In a long-awaited opinion, the three-judge panel ruled that the NSA program that secretly intercepts the telephone metadata of every American — who calls whom and when — was illegal. As a plaintiff with Christopher Hitchens and several others in the original ACLU lawsuit against the NSA, dismissed by another appeals court on a technicality, I had a great deal of personal satisfaction.
It’s now up to Congress to vote on whether or not to modify the law and continue the program, or let it die once and for all. Lawmakers must vote on this matter by June 1, when they need to reauthorize the Patriot Act.
A key factor in that decision is the American public’s attitude toward surveillance. Snowden’s revelations have clearly made a change in that attitude. In a PEW 2006 survey, for example, after the New York Times’ James Risen and Eric Lichtblau revealed the agency’s warrantless eavesdropping activities, 51 percent of the public still viewed the NSA’s surveillance programs as acceptable, while 47 percent found them unacceptable.
After Snowden’s revelations, those numbers reversed. A PEW survey in March revealed that 52 percent of the public is now concerned about government surveillance, while 46 percent is not.
Given the vast amount of revelations about NSA abuses, it is somewhat surprising that just slightly more than a majority of Americans seem concerned about government surveillance. Which leads to the question of why? Is there any kind of revelation that might push the poll numbers heavily against the NSA’s spying programs? Has security fully trumped privacy as far as the American public is concerned? Or is there some program that would spark genuine public outrage?

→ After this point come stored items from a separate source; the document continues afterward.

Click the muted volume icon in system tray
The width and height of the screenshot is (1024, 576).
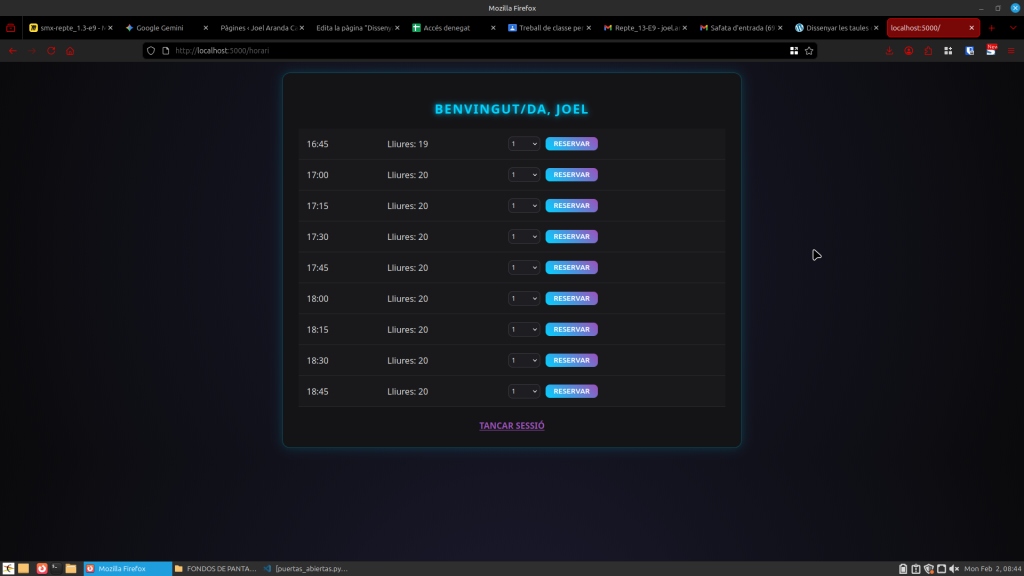[953, 569]
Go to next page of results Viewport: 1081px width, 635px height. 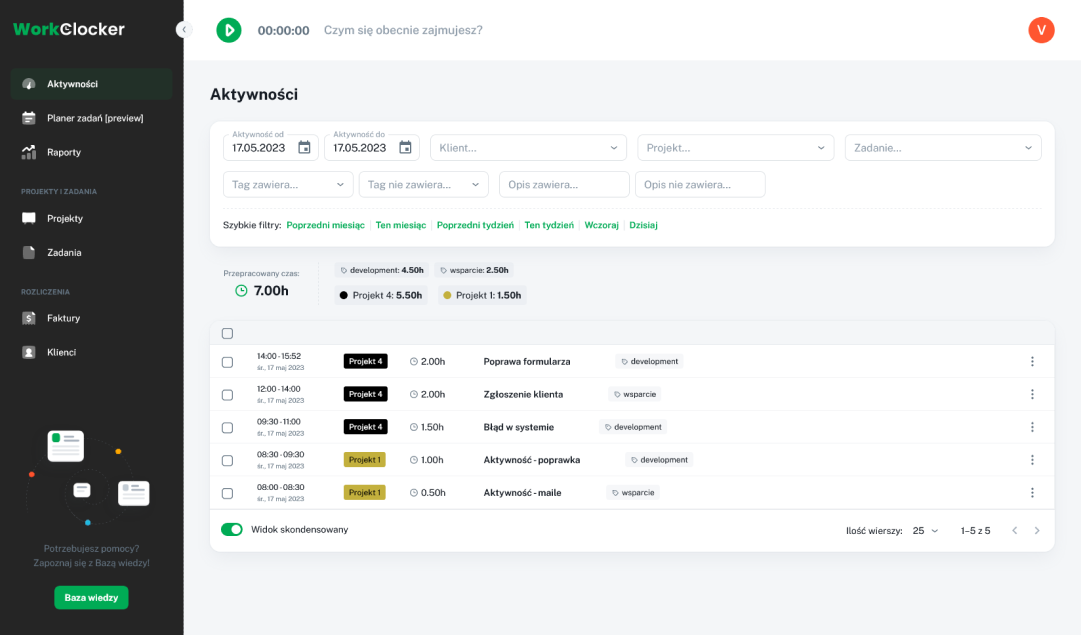pyautogui.click(x=1037, y=530)
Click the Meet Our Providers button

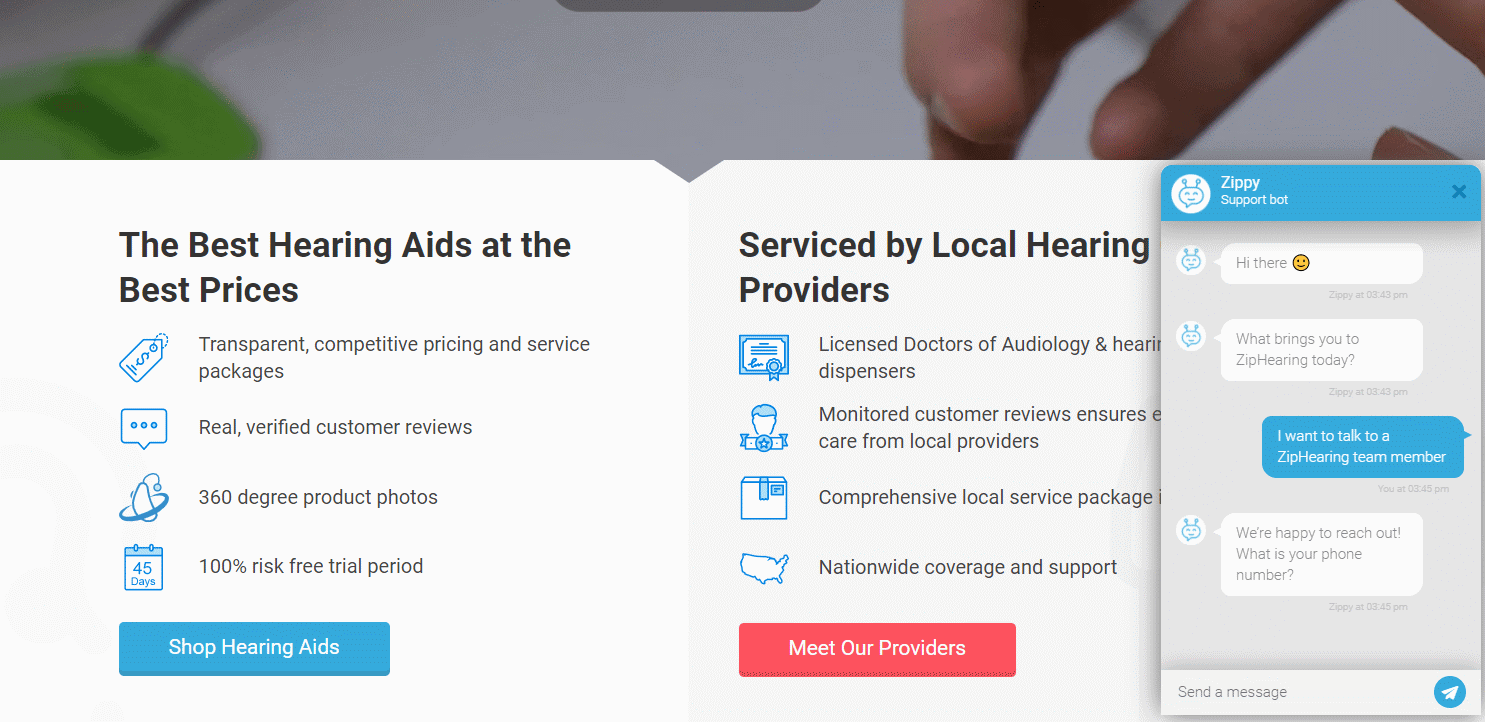point(877,649)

Few people, for example, are aware that a NSA program known as TREASUREMAP is being developed to continuously map every Internet connection — cellphones, laptops, tablets — of everyone on the planet, including Americans.
“Map the entire Internet,” says the top secret NSA slide. “Any device, anywhere, all the time.” It adds that the program will allow “Computer Attack/Exploit Planning” as well as “Network Reconnaissance.”
One reason for the public’s lukewarm concern is what might be called NSA fatigue. There is now a sort of acceptance of highly intrusive surveillance as the new normal, the result of a bombardment of news stories on the topic.
I asked Snowden about this. “It does become the problem of one death is a tragedy and a million is a statistic,” he replied, “where today we have the violation of one person’s rights is a tragedy and the violation of a million is a statistic. The NSA is violating the rights of every American citizen every day on a comprehensive and ongoing basis. And that can numb us. That can leave us feeling disempowered, disenfranchised.”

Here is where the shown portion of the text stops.